The
hdaudio device driver is expected to support any PCI device which is compliant to the High Definition Audio Specification 1.0. It is a replacement for
azalia(4). It was written from scratch following the Intel HD Audio and Microsoft Universal Audio Architecture specifications.
The driver consists of two interlinked components, which reflects the hardware design. The
hdaudio component interfaces with a PCI/PCIe bus and provides an
hdaudiobus(4) onto which different function groups attach. Each function group (e.g. audio, vendor-specific modem) is exported as a separate child device of the
hdaudio controller. Audio function groups (a.k.a. audio codec) are exported as
hdafg(4) devices.
Audio codecs are available from a number of manufacturers and are made up of a number of widgets (e.g. audio mixer, output pin, analog-to-digital converter).

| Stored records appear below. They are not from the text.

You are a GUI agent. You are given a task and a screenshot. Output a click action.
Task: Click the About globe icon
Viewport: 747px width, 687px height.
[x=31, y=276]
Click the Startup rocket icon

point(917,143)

The way the widgets are interlinked varies significantly between implementations. The tree of widgets must be parsed and mapped to
mixer(4) controls. As part of this process, loops in the inter-codec links must be detected and muted, bi-directional pins must be set up appropriately and the locations of pins determined. Unlike the
azalia(4) driver (which tends to generate a large number of unclearly named
mixer(4) controls),
hdaudio works backwards by starting with a list of desired, consistent and compatible
mixer(4) controls and configuring/discovering appropriate widget link routes to fit.
By following the published mechanisms for common implementations of widget parsing, it is expected that nearly all High Definition Audio devices will be supported without requiring per-device quirks.